Search code examples
rggplot2group-bypipemagrittr

How to use magrittr Tee pipe %T>% to create multiple ggplots for grouped data in R


I'm trying to create histograms per-group then return a summary. Per this answer, I can use {braces} and print to avoid issues in creating one plot then moving onto another, however this doesn't seem to acknowledge grouping:

data(mtcars)
mtcars |> 
  group_by(cyl) %T>%
  {print(ggplot(.) +
           geom_histogram(aes(x = carb)))} |> 
  summarise(meancarb = mean(carb))

The above code works insofar as it creates a single histogram then the summary, however:

mtcars %T>%
  {print(ggplot(.) +
           geom_histogram(aes(x = carb)))} |> 
  group_by(cyl) |> 
  summarise(meancarb = mean(carb))

The above code produces exactly the same output, i.e. confirming that group_by isn't being acknowledged.
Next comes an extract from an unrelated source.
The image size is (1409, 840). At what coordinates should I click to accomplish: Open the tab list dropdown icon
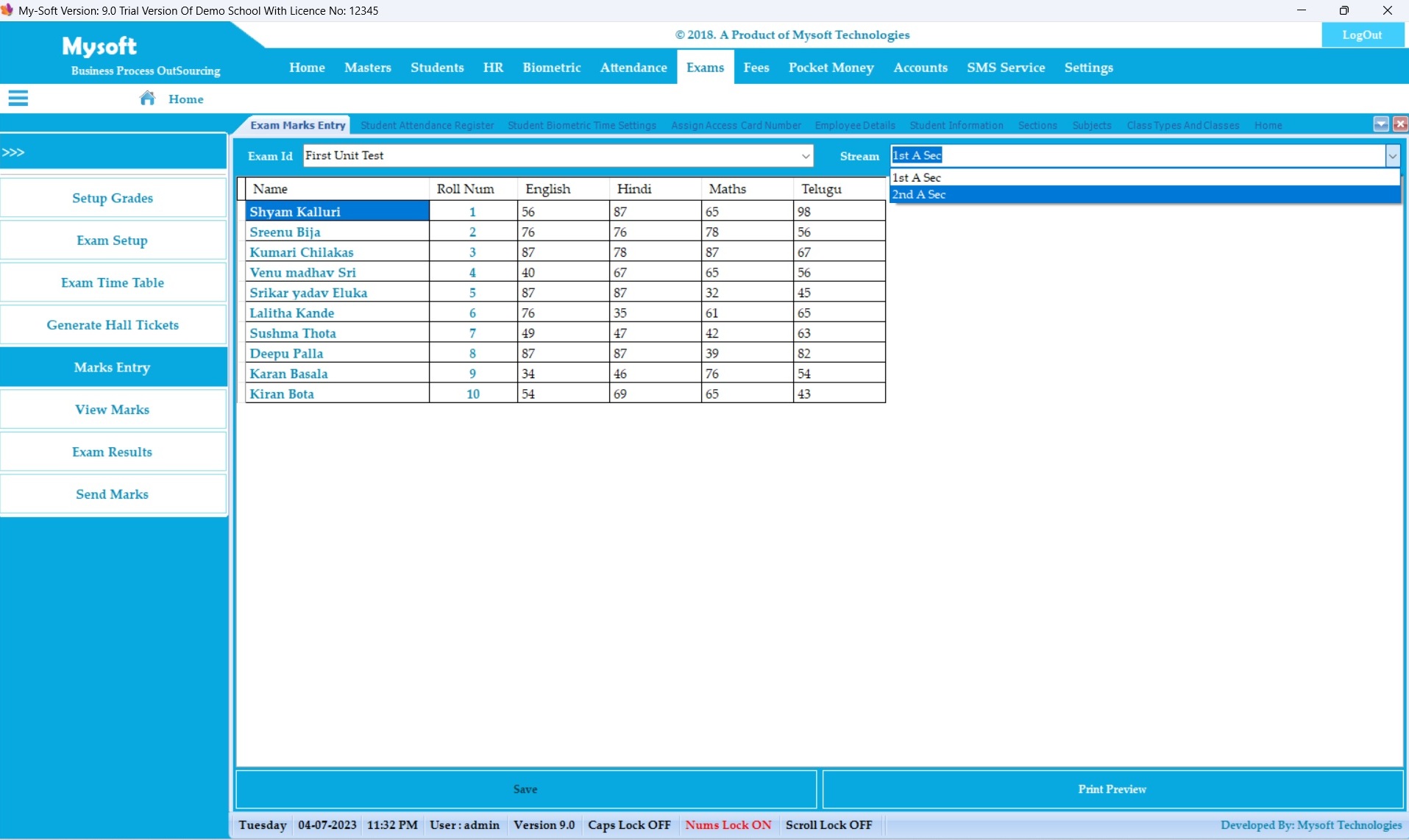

Does anyone know why the grouping isn't being used to create 1 histogram per unique cyl? Ideally I'd love to work out how to use Tee pipes to do this kinda thing more often, including saving the output to unique names, before continuing onto more pipe. In general it feels like Tee pipes are underused, possibly relating to the dearth of info about them, so if anyone has any cool examples to share, that might be great for the community.

Thanks!

Edit

Following divibisan's comment about dplyr::group_map (or group_walk):

mtcars |> 
  group_by(cyl) %T>%
  group_walk(.f = ~ ggplot(.) +
              geom_histogram(aes(x = carb))) |> 
  summarise(meancarb = mean(carb, na.rm = TRUE),
            sd3 = sd(carb, na.rm = TRUE) * 3)
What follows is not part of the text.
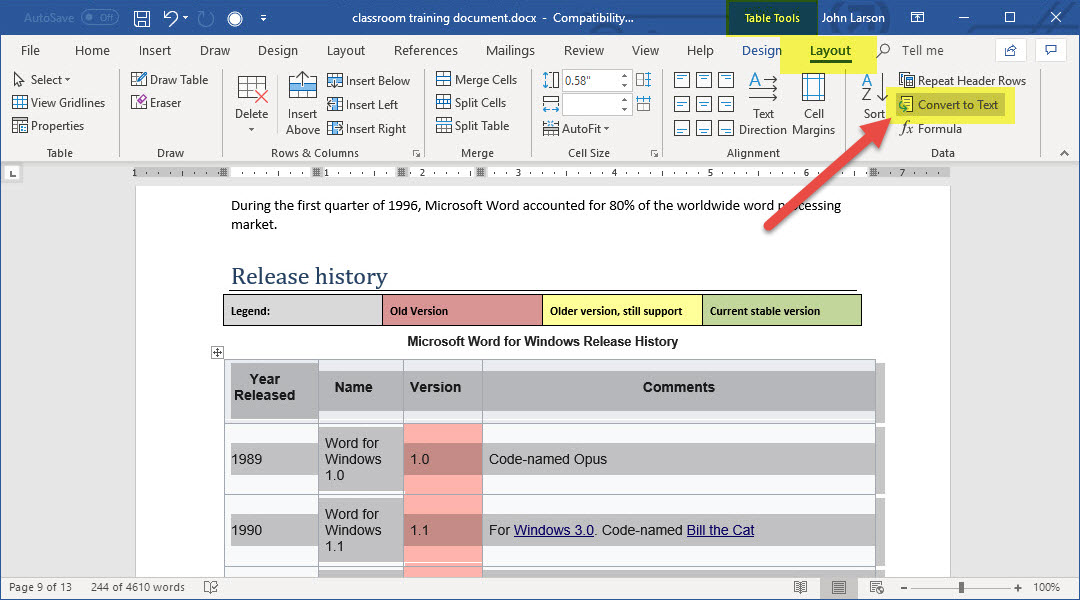The height and width of the screenshot is (600, 1080).
Task: Toggle the AutoSave switch
Action: pos(99,18)
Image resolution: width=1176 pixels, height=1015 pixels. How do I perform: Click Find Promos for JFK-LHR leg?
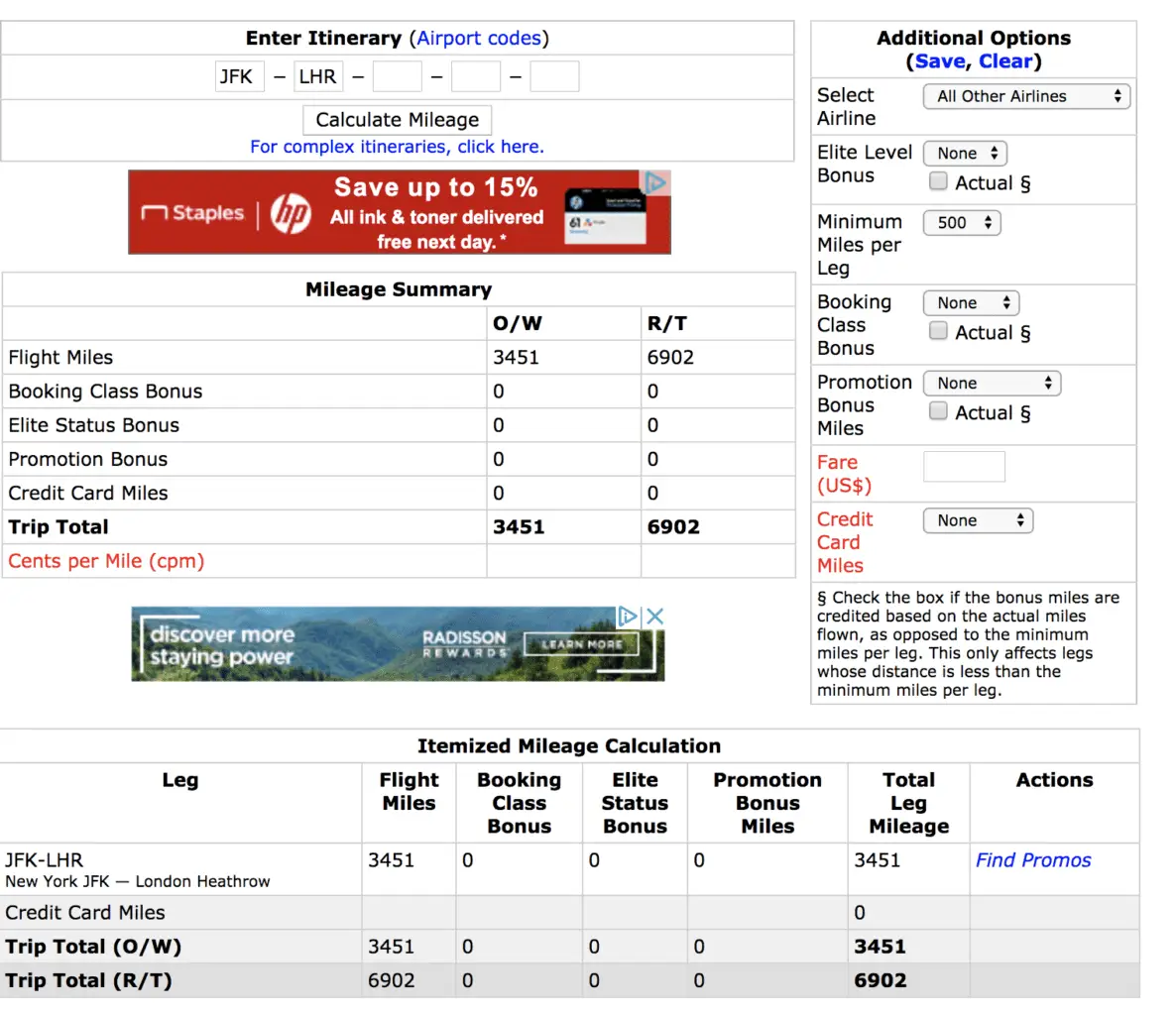tap(1033, 859)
This creates the summary table but no plot(s). Output identical for map and walk. Output also the same if I replace %T>% with |>. Ostensibly group_walk is doing the same as %T>%. With |> and group_map, I get:

Error in UseMethod("summarise"): no applicable method for 'summarise' applied to an object of class "list"

mtcars |> 
  group_by(cyl) %T>%
  {print(group_walk(.f = ~ ggplot(.) +
              geom_histogram(aes(x = carb))))} |> 
  summarise(meancarb = mean(carb, na.rm = TRUE),
            sd3 = sd(carb, na.rm = TRUE) * 3)

With print and braces:

Error in h(simpleError(msg, call)) : error in evaluating the argument 'x' in selecting a method for function 'print': argument ".data" is missing, with no default

Braces no print:

Error in group_map(.data, .f, ..., .keep = .keep): argument ".data" is missing, with no default

Print no braces: same as braces no print.

Edit2

More interesting ideas coming forth, thanks to Ricardo, this:

mtcars |> 
  group_split(cyl) |> 
  map(.f = ~ ggplot(.) +
        geom_histogram(aes(x = carb)))

Works insofar as it produces 1 plot per group. Success! But: I can't find any combination of Tee/pipes which Tees off mtcars for the group_split AND map, and then resumes the main pipe line:

mtcars %T>% 
  group_split(cyl) %T>%
  map(.f = ~ ggplot(.) +
               geom_histogram(aes(x = carb))) |>
  summarise(meancarb = mean(carb))

Error in map(): In index: 1. With name: mpg. Caused by error in fortify(): data must be a <data.frame>, or an object coercible by fortify(), not a double vector.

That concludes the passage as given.